A retrospective chart review was conducted that included all patients who had at least one voriconazole concentration drawn between July 1, 2009, and August 15, 2014, at a single academic medical center. The primary outcome was the proportion of patients with initial voriconazole concentrations in the target range.


Forty-seven of 88 patients (53%) had an initial voriconazole concentration within the target range, 27% (24 of 88) of patients had a concentration above the range, and 19% (17 of 88) had a concentration below the range. Sixty-seven percent of patients with above-target concentrations had adverse effects. Voriconazole was discontinued in 9% of patients, and dosages were reduced in 11% of patients because of adverse effects. Voriconazole for treatment versus prophylaxis was analyzed in a subgroup, as was obesity and nonobesity. Twenty-four percent of patients died during their hospital admission, and 14% were not discharged on voriconazole therapy.
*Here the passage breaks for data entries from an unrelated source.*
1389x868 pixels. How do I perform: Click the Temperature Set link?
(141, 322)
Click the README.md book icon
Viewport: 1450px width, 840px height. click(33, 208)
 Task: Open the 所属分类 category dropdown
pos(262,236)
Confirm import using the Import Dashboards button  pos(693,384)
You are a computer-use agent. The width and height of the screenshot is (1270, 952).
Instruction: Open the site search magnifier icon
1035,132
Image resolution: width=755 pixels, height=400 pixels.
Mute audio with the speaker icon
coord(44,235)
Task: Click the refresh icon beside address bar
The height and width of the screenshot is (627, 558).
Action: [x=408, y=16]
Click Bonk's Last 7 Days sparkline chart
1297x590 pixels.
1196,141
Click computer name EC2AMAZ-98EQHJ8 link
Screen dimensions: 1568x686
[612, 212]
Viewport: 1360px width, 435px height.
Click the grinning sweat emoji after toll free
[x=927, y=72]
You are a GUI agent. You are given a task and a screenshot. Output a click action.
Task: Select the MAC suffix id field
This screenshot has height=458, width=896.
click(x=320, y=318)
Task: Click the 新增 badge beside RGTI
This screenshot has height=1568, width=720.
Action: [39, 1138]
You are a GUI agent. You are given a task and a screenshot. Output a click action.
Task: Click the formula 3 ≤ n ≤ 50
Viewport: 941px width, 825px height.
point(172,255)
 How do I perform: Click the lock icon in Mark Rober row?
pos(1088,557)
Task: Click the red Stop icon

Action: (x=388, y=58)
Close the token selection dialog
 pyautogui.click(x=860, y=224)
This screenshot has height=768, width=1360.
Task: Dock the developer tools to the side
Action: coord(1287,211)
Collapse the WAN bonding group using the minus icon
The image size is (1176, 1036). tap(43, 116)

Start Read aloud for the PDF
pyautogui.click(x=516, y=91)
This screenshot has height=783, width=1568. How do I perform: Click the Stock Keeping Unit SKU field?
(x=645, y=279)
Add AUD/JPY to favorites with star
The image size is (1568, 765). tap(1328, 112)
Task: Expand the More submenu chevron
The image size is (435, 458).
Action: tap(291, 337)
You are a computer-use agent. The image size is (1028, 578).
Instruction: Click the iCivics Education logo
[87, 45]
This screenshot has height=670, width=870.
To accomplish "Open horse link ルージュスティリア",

The within-target group had the highest proportion of patients discharged on voriconazole and the lowest proportion of deaths.


A retrospective study in one institution revealed that the first measured voriconazole concentration was within the target range in 53% of patients and that dosage was modified in only 51% of patients whose concentration was outside of that range. The majority of patients with above-target concentrations had an adverse effect, and this result was particularly common in patients with a body mass index of ≥35 kg/m2.